## Tekst strony
*****

AAA
„Dokąd pójdę z małym dzieckiem?”
Przyszłość, w której czai się strach
Czwartek, 14 stycznia 2010r. (godz. 21:23)

Tak dramatycznie pyta pani Agnieszka samotnie wychowująca 20 - miesięcznego synka. Oboje zajmują wynajmowane mieszkanie w bloku. Młoda kobieta nie chce się wyprowadzać, ale nie ma w tej sprawie zbyt wiele do powiedzenia. Jest zależna od woli właściciela, który chce sprzedać lokal. Od chwili, gdy oznajmił jej swoje plany pani Agnieszka żyje w ciągłym lęku przed bezdomnością.

fot. Gazeta Starachowicka

Dwupokojowe mieszkanie, które jak mówi, może w każdej chwili być zmuszona opuścić, wynajęła 2 lata temu. Na początku zajmowała je wraz z konkubentem, ojcem Miłosza. Byli razem od 2004 roku. Po 5 latach związek rozpadł się, mężczyzna wyjechał do pracy za granicą.


- Na początku przekazywał nam pieniądze z dobrej woli. Potem zagroził, że przestanie, więc pozwałam go o alimenty na Miłosza. Sąd przyznał mi 600 zł od sierpnia tego roku. Wysyła mi te pieniądze i od czasu do czasu dzwoni, żeby zapytać o małego – opowiada.

Po tym jak konkubent całkowicie wycofał się z życia pani Agnieszki i ich synka, utrzymanie mieszkania spadło na nią.

- Za wszystko płacę sama. Ile? Licząc z odstępnym dla właściciela, czynszem i opłatami za prąd, gaz, internet i telewizję kablową w sumie 800 zł miesięcznie. Do tego wydatki na małego, na jedzenie. Ja zarabiam niewiele, bo 1200 zł. Więc pieniądze zaraz się rozchodzą. Ale co poradzić. Muszę gdzieś mieszkać.

U mamy nie mogę, bo ona jest rodziną zastępczą dla mojego drugiego dziecka. Bo ja mam jeszcze córkę Martynkę z małżeństwa, które w 2000 roku zakończyło się rozwodem. Ma 4 lata. Dlatego jest w rodzinie zastępczej, bo ja byłam kiedyś trochę za granicą, potem mieszkałam nad morzem i mama mi ją chowała praktycznie od urodzenia. Córka przyzwyczaiła się do babci. Gdy ją zabierałam do siebie na weekend był pisk i płacz - przyznaje nieco zakłopotana pani Agnieszka.

O prawo do opieki nad Martyną wystąpiła jej babcia. Matka nie protestowała przeciwko sądowemu wyrokowi, bo jak tłumaczy córka nigdy nie miała u babci źle.

*****

Odpowiedz na podstawie tekstu o pani Agnieszce:
1. Ile złotych alimentów na Miłosza przyznał sąd?
2. Ile łącznie płaci miesięcznie pani Agnieszka za mieszkanie?
3. Ile zarabia pani Agnieszka?
Rekordy nie mają tu żadnego znaczenia.

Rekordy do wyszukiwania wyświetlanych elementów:
*****

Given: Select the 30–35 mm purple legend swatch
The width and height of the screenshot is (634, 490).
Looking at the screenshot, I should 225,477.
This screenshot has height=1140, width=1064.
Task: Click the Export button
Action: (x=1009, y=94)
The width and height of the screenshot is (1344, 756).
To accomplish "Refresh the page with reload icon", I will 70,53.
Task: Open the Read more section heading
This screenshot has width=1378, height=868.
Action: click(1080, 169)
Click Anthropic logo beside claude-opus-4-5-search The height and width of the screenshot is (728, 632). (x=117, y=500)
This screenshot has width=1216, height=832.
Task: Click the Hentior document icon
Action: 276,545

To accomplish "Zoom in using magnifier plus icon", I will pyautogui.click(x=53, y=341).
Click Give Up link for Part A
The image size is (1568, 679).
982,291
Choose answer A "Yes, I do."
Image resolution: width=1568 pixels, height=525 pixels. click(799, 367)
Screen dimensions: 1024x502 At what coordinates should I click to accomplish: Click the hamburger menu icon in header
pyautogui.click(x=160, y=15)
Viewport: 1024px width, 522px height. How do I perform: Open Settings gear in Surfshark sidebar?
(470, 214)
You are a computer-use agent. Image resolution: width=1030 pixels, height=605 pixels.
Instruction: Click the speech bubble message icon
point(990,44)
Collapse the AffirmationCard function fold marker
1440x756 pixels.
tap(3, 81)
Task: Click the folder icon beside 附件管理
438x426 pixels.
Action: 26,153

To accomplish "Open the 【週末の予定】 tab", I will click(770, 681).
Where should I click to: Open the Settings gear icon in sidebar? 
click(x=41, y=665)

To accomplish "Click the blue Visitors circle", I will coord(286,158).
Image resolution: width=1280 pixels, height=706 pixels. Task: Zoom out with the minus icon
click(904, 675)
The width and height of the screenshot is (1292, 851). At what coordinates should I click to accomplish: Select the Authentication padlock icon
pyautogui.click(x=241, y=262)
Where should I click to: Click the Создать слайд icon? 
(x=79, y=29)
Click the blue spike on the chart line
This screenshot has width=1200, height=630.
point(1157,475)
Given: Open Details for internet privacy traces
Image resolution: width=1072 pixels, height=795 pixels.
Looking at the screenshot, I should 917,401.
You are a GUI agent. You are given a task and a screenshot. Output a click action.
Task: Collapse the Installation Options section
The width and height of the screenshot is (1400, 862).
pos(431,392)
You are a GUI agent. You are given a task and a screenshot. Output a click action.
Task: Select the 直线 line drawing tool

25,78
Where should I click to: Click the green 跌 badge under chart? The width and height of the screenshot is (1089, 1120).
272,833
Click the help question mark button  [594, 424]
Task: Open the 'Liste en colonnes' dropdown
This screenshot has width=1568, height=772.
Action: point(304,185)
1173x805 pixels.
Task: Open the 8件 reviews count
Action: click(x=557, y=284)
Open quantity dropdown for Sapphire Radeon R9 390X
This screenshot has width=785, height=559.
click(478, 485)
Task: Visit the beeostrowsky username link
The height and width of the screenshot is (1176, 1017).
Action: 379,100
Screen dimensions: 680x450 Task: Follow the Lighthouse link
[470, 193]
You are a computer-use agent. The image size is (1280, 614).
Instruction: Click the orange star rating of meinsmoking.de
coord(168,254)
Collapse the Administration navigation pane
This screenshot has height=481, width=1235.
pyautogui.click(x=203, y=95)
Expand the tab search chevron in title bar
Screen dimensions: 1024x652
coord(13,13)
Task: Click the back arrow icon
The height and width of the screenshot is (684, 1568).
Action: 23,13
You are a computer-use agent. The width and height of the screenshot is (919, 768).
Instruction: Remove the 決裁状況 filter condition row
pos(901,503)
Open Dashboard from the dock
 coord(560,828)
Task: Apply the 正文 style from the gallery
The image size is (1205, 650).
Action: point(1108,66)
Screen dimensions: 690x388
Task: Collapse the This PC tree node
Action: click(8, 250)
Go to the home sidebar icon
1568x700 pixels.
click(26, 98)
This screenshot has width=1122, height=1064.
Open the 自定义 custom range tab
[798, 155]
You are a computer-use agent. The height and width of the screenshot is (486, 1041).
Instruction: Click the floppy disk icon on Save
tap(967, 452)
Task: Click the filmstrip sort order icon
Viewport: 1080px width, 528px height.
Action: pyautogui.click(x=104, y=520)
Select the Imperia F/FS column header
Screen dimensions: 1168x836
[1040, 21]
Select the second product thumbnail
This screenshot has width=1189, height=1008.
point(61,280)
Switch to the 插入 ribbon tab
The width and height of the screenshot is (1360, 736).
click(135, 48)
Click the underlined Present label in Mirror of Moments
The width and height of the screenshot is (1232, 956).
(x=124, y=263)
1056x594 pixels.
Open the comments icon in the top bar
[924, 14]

*****

## Rozwiązanie zadania
1. Sąd przyznał 600 zł alimentów na Miłosza.
2. Za mieszkanie pani Agnieszka płaci łącznie 800 zł miesięcznie.
3. Pani Agnieszka zarabia 1200 zł.